EXERCISE AIM
Output the full listing below exactly, without the pictures.

INFORMATION GIVEN
# # # # #

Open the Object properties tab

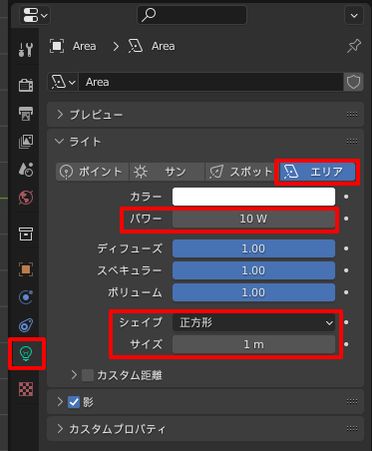(26, 269)
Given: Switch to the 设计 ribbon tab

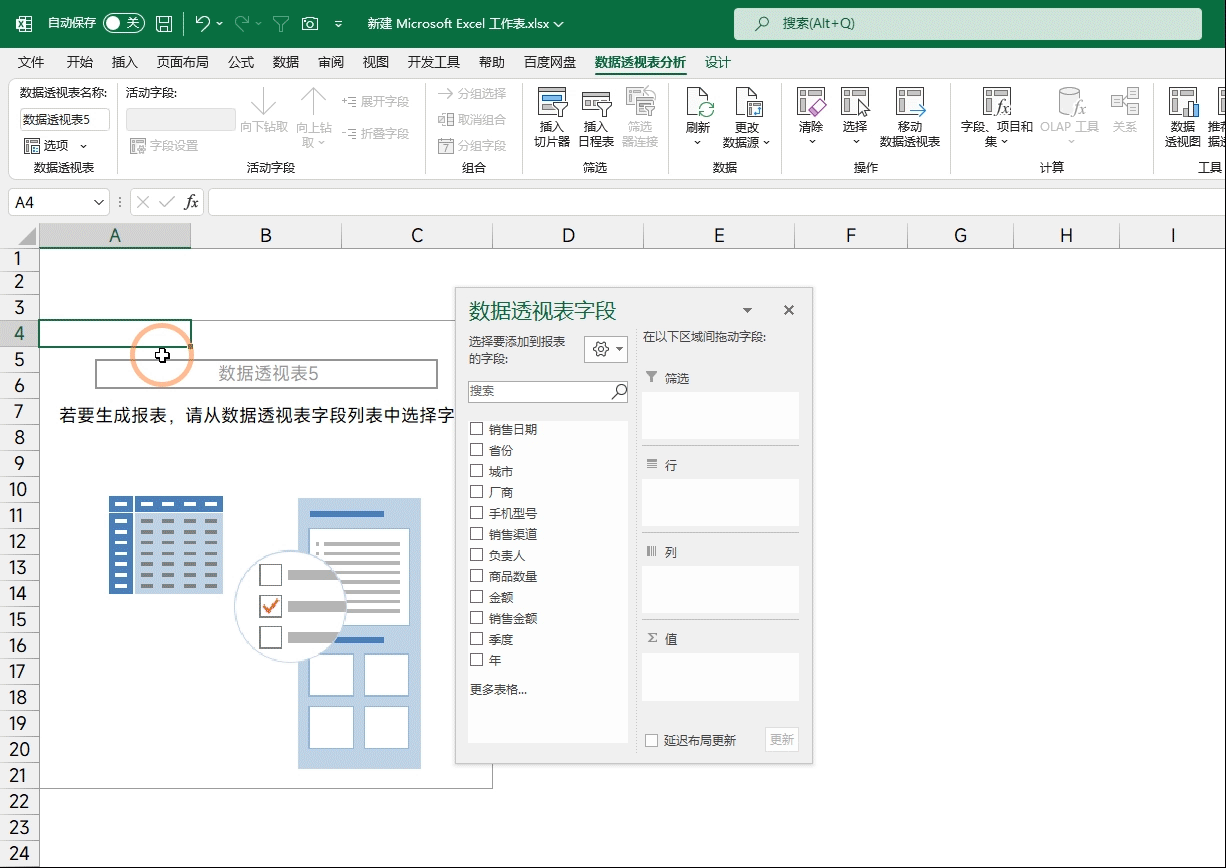Looking at the screenshot, I should [718, 62].
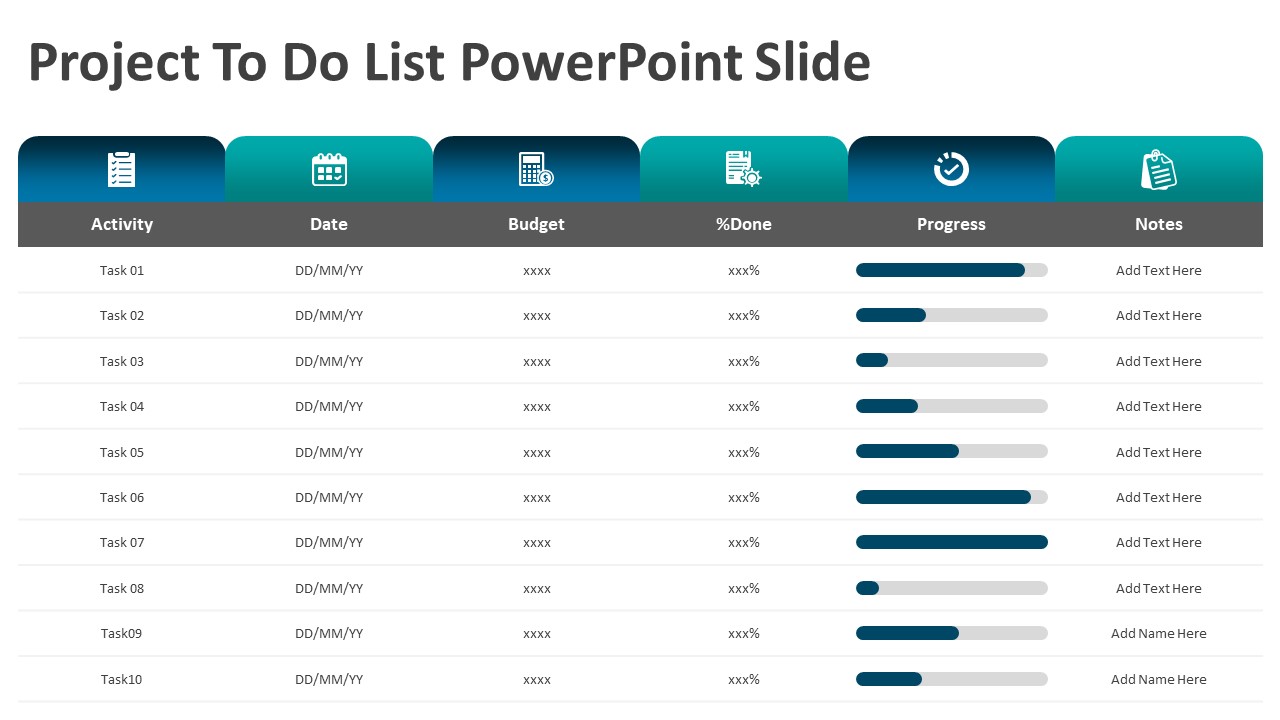Click the Task10 activity label
The width and height of the screenshot is (1280, 720).
click(122, 679)
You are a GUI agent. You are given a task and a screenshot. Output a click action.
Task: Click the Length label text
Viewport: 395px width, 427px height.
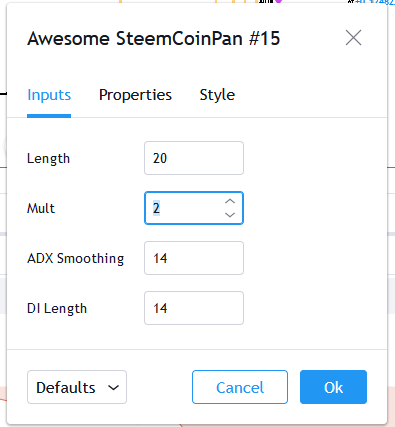click(x=49, y=158)
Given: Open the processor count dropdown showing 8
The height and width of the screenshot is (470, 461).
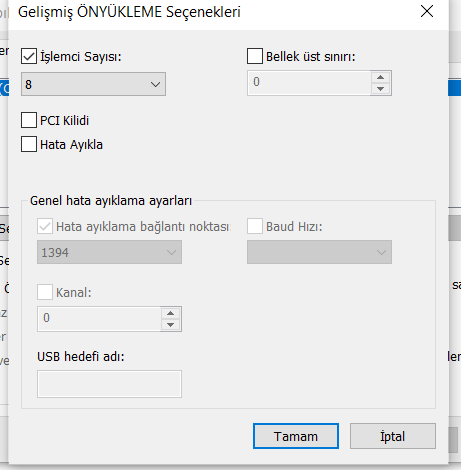Looking at the screenshot, I should coord(93,84).
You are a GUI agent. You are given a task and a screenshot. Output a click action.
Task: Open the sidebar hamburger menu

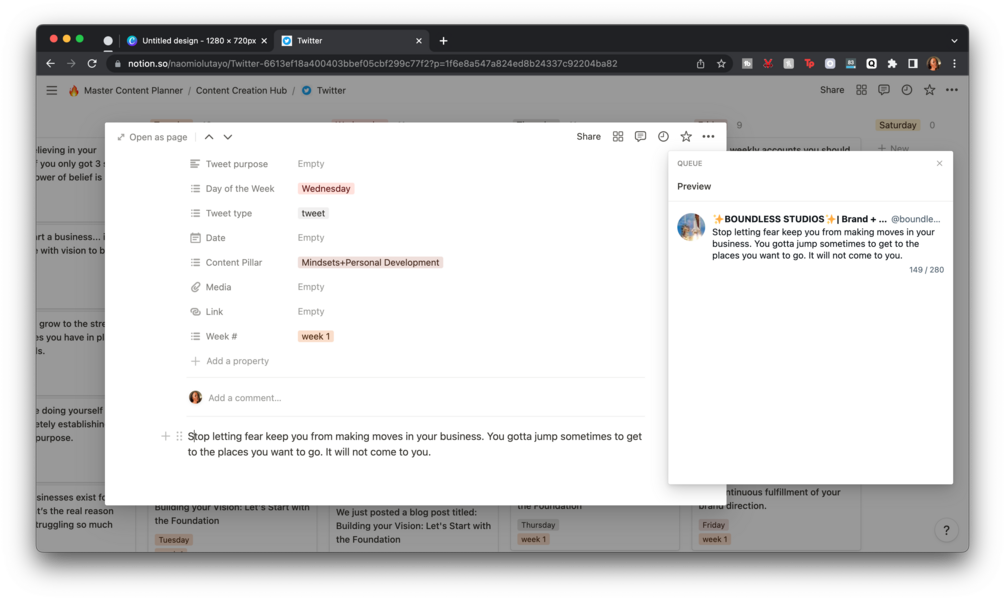[52, 90]
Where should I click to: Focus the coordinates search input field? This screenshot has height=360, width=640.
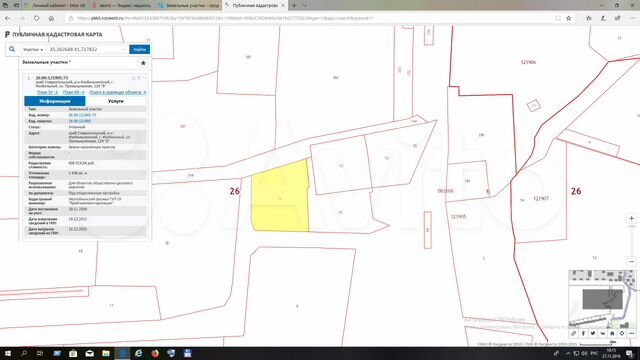click(x=87, y=49)
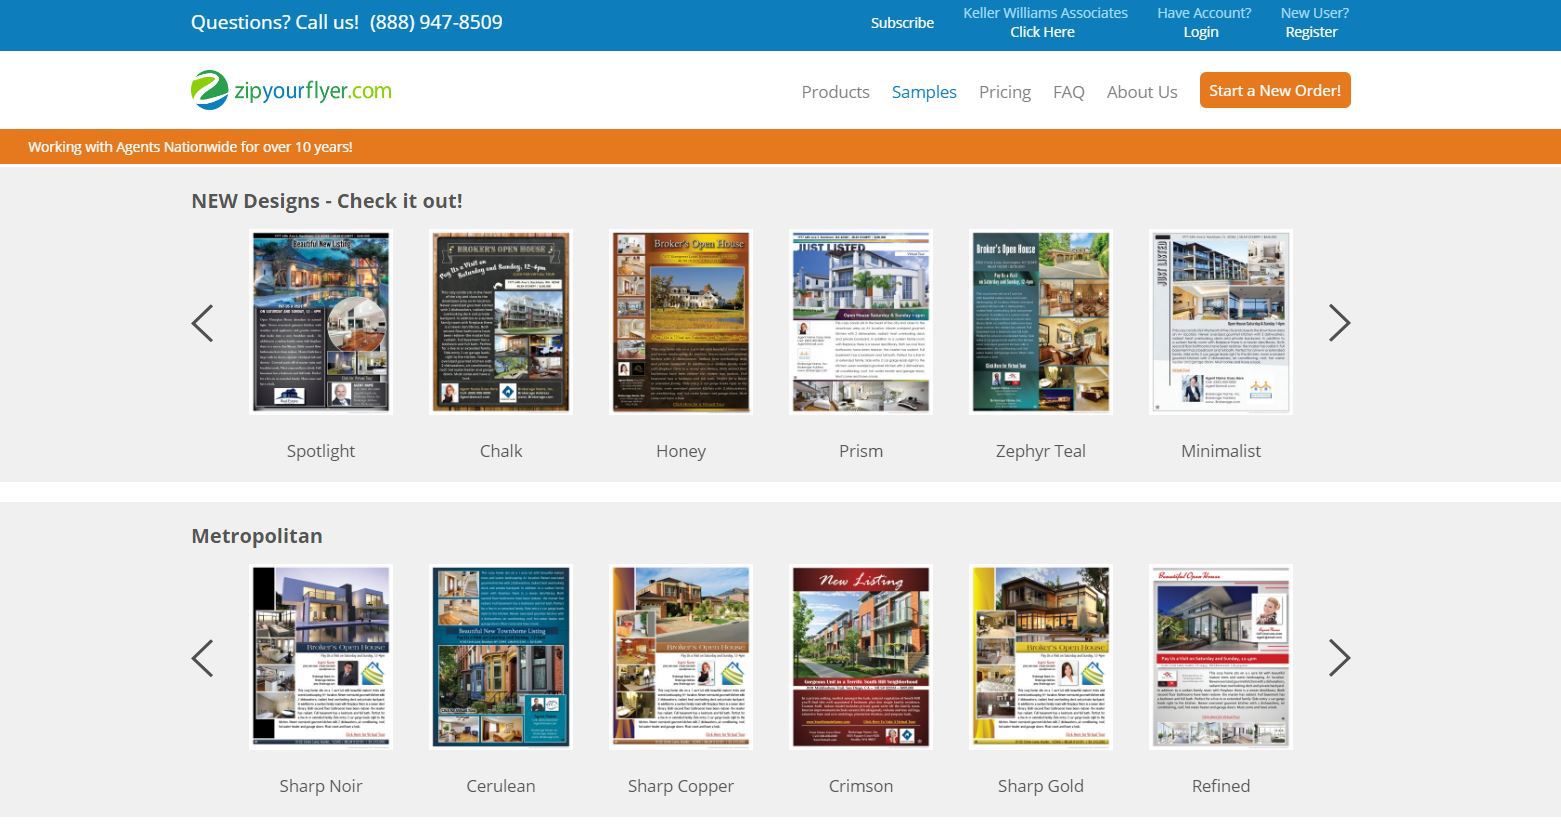
Task: Open the Crimson flyer thumbnail
Action: [x=860, y=656]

# # # # #

EXERCISE ANSWER
Open the Object properties tab

(26, 269)
Given: Switch to the 设计 ribbon tab

Looking at the screenshot, I should [718, 62].
Click the Task10 activity label
The width and height of the screenshot is (1280, 720).
click(122, 679)
You are a GUI agent. You are given a task and a screenshot. Output a click action.
Task: Click the Length label text
Viewport: 395px width, 427px height.
click(x=49, y=158)
Given: Open the processor count dropdown showing 8
The height and width of the screenshot is (470, 461).
Looking at the screenshot, I should coord(93,84).
You are a GUI agent. You are given a task and a screenshot. Output a click action.
Task: Open the sidebar hamburger menu

[52, 90]
Where should I click to: Focus the coordinates search input field? This screenshot has height=360, width=640.
click(x=87, y=49)
Task: Open the Crimson flyer thumbnail
Action: [x=860, y=656]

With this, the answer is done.